=== SOURCE MATERIAL ===
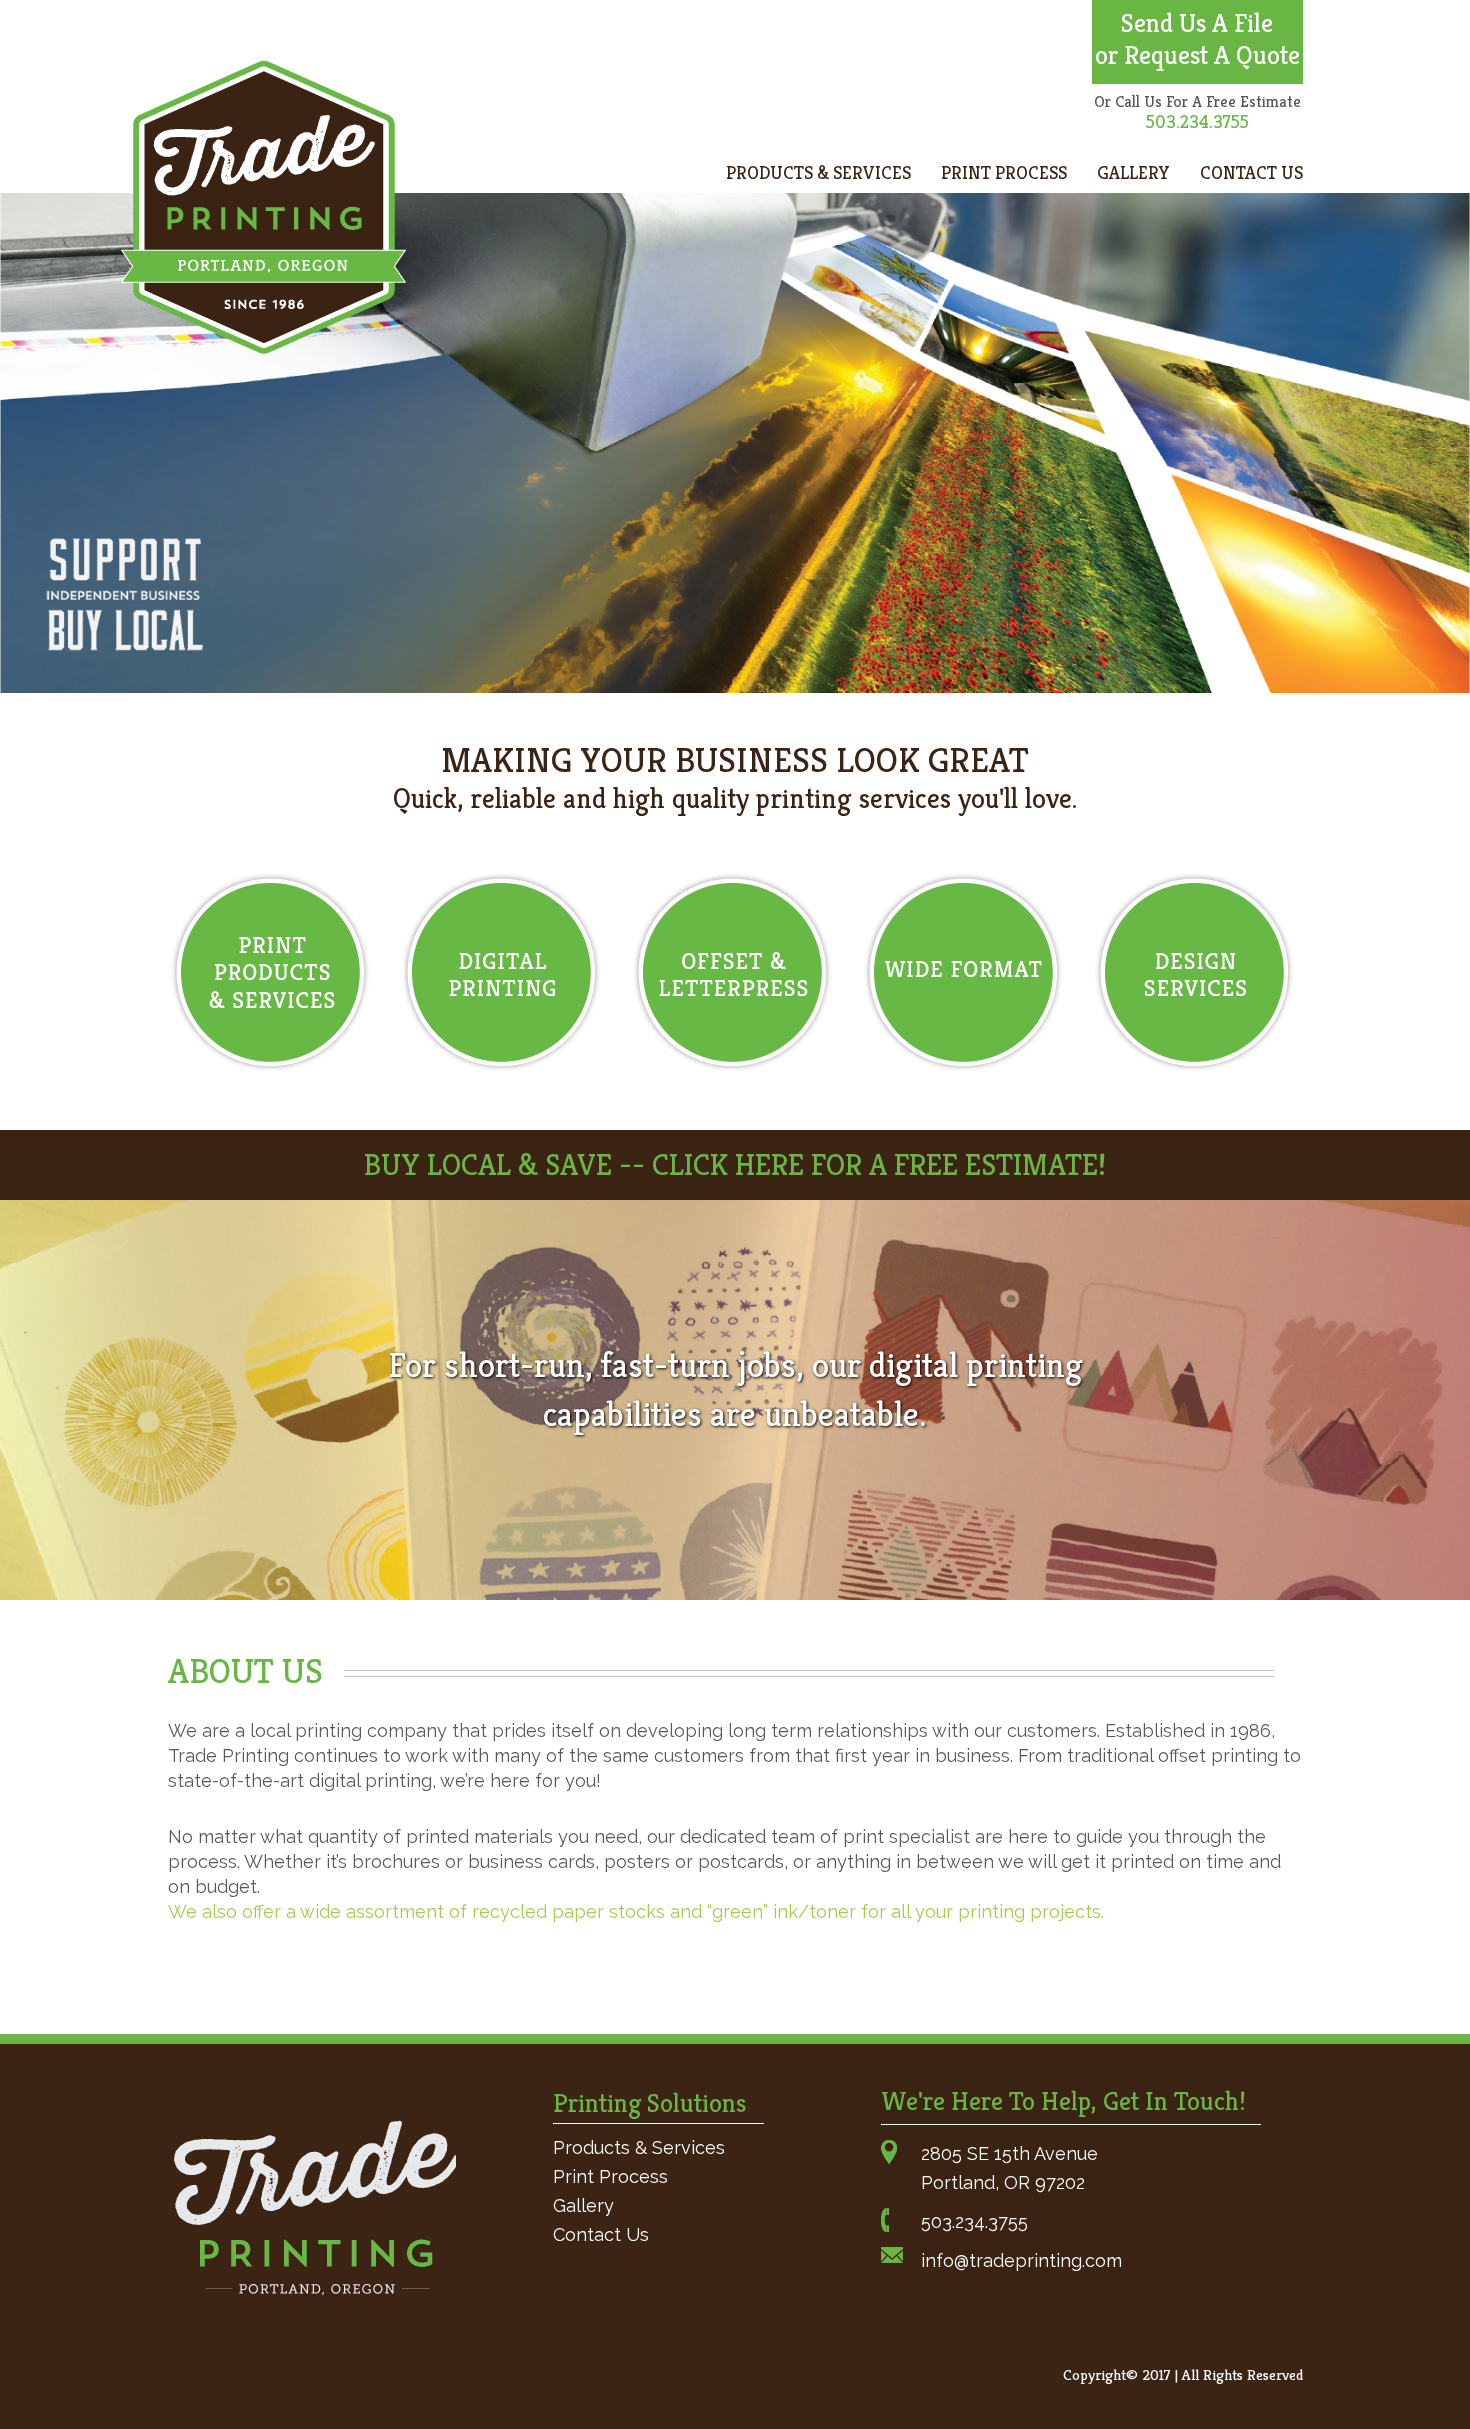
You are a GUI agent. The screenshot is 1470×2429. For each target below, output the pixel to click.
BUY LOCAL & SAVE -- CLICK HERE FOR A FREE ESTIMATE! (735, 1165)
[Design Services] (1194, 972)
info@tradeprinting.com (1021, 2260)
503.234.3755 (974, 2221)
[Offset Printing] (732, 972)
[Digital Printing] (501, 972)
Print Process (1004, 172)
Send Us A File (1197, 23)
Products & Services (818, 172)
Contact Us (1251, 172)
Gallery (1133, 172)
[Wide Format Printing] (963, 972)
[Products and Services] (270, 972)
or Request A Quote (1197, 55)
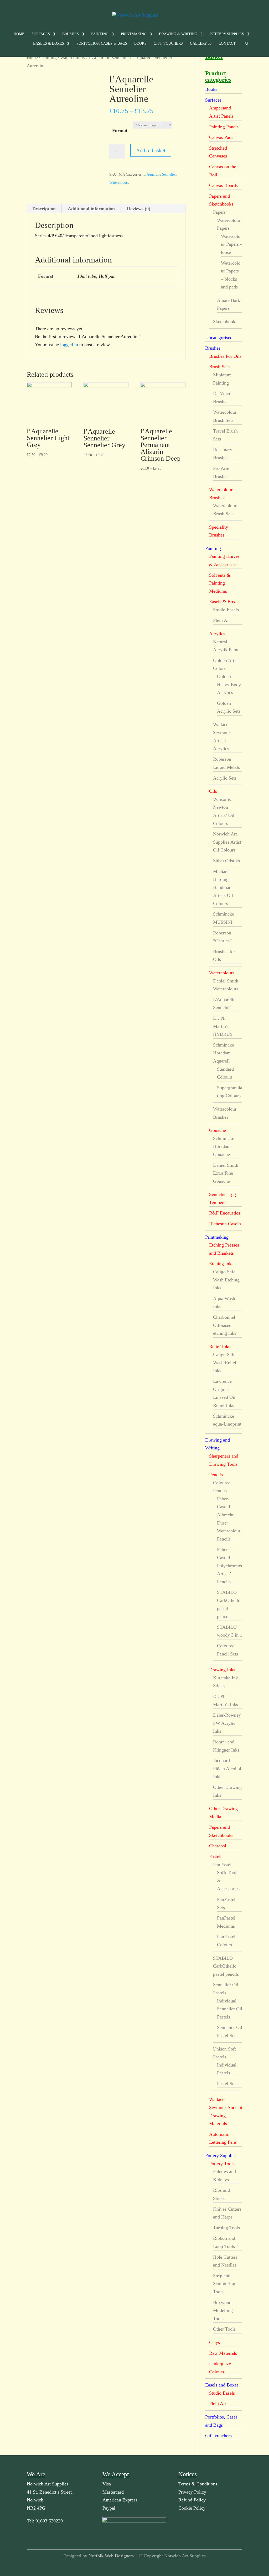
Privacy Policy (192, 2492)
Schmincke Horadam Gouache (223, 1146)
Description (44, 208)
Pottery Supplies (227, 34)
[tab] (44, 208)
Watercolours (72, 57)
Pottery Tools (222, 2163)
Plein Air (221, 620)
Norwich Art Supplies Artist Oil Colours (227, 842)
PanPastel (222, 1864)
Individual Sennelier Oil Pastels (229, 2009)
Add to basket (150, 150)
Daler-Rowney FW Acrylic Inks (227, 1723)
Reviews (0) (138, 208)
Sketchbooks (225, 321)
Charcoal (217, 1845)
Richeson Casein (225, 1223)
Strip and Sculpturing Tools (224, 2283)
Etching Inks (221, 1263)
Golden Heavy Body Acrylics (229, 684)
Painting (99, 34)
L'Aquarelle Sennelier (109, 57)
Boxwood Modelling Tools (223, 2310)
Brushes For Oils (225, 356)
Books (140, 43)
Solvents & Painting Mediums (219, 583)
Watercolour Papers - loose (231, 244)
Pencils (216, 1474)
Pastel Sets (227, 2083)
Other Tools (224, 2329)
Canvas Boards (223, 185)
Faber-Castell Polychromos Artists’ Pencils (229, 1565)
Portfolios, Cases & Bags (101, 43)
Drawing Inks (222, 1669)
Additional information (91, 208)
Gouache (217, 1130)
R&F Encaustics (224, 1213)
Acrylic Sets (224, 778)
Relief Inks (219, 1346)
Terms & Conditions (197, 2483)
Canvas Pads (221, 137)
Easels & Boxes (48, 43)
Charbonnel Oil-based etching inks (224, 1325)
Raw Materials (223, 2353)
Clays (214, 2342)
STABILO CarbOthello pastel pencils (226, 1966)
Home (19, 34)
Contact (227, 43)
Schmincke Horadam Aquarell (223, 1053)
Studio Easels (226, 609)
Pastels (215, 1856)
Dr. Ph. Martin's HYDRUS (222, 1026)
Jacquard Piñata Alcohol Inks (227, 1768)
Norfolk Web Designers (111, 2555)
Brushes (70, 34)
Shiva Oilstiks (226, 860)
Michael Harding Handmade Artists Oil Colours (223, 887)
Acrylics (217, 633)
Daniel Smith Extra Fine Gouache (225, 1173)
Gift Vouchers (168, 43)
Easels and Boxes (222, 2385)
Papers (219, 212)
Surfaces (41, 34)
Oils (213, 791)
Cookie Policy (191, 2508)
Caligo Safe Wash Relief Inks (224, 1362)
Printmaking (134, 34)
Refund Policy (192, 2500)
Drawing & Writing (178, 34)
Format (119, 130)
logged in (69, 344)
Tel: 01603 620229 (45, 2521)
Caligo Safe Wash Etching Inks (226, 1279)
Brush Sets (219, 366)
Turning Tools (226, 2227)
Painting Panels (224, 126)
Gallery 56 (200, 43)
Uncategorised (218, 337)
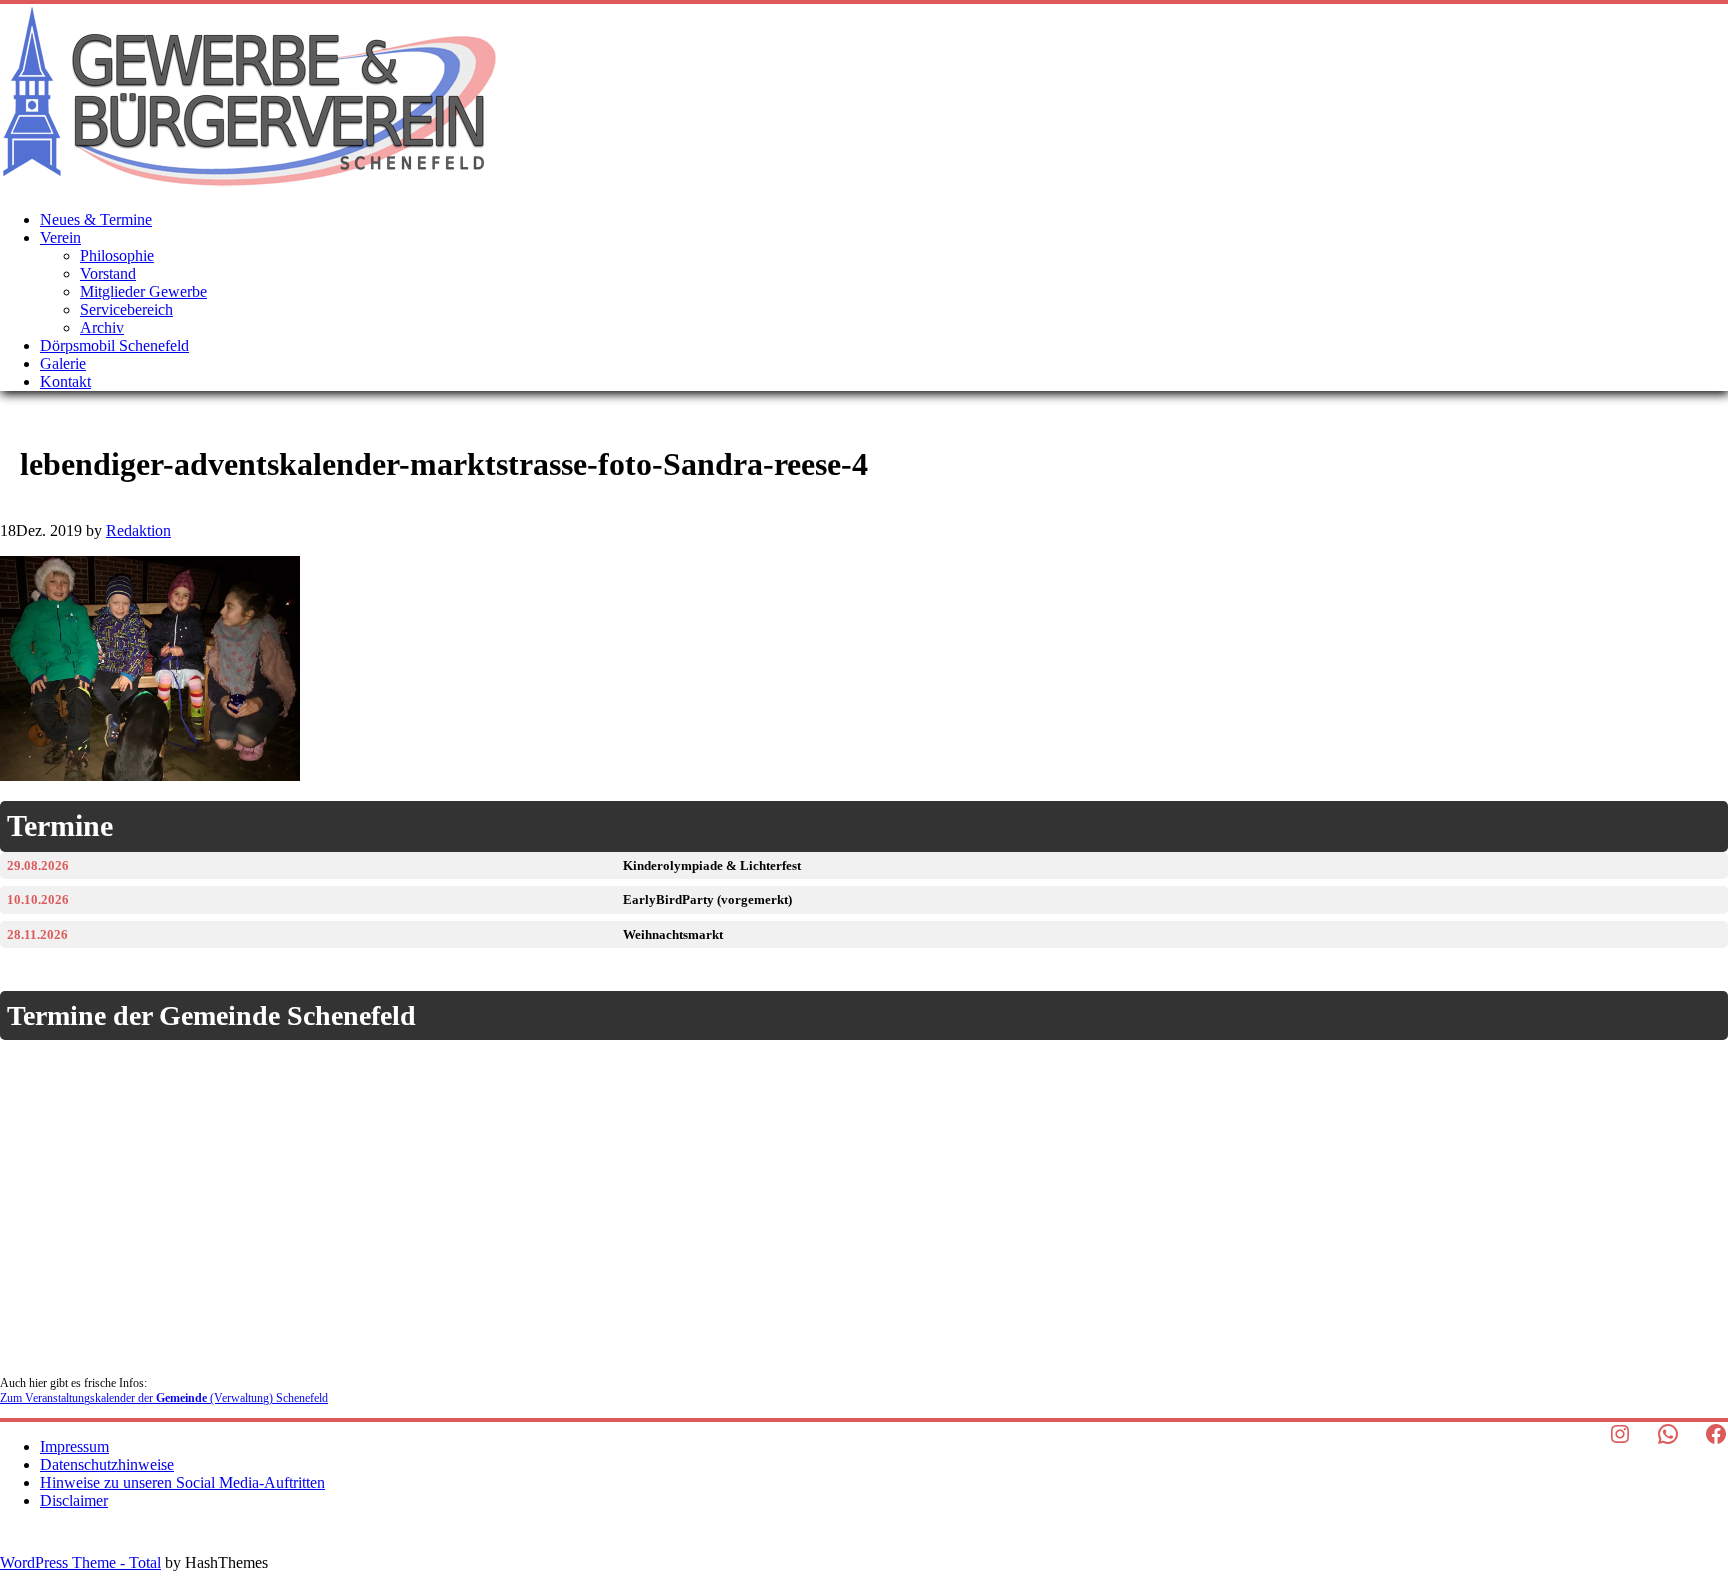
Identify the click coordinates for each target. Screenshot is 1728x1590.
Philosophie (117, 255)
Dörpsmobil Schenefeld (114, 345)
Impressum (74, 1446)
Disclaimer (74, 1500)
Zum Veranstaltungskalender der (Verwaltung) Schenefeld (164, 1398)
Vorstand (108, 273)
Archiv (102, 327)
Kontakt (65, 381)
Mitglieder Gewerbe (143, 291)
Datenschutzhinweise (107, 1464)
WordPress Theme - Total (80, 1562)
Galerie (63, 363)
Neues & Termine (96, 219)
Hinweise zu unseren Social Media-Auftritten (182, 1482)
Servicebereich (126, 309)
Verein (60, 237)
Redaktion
===
#### YOUR GOAL:
Exactly as they appear, please return only the lines from the first line of the records through the line containing "Faber-Castell Polychromos Artists’", both included, leaving out all pictures.

#### SOLUTION FOR THIS TASK:
You are a GUI agent. The screenshot is 1470×2429. For each target below, output the pixel to click.
BUY LOCAL & SAVE -- CLICK HERE FOR A FREE ESTIMATE! (735, 1165)
[Design Services] (1194, 972)
info@tradeprinting.com (1021, 2260)
503.234.3755 (974, 2221)
[Offset Printing] (732, 972)
[Digital Printing] (501, 972)
Print Process (1004, 172)
Send Us A File (1197, 23)
Products & Services (818, 172)
Contact Us (1251, 172)
Gallery (1133, 172)
[Wide Format Printing] (963, 972)
[Products and Services] (270, 972)
or Request A Quote (1197, 55)
Privacy Policy (192, 2492)
Schmincke Horadam Gouache (223, 1146)
Description (44, 208)
Pottery Supplies (227, 34)
[tab] (44, 208)
Watercolours (72, 57)
Pottery Tools (222, 2163)
Plein Air (221, 620)
Norwich Art Supplies Artist Oil Colours (227, 842)
PanPastel (222, 1864)
Individual Sennelier Oil Pastels (229, 2009)
Add to basket (150, 150)
Daler-Rowney FW Acrylic Inks (227, 1723)
Reviews (0) (138, 208)
Sketchbooks (225, 321)
Charcoal (217, 1845)
Richeson Casein (225, 1223)
Strip and Sculpturing Tools (224, 2283)
Etching Inks (221, 1263)
Golden Heavy Body Acrylics (229, 684)
Painting (99, 34)
L'Aquarelle Sennelier (109, 57)
Boxwood Modelling Tools (223, 2310)
Brushes For Oils (225, 356)
Books (140, 43)
Solvents & Painting Mediums (219, 583)
Watercolour Papers - loose (231, 244)
Pencils (216, 1474)
Pastel Sets (227, 2083)
Other Tools (224, 2329)
Canvas Boards (223, 185)
Faber-Castell Polychromos Artists’ Pencils (229, 1565)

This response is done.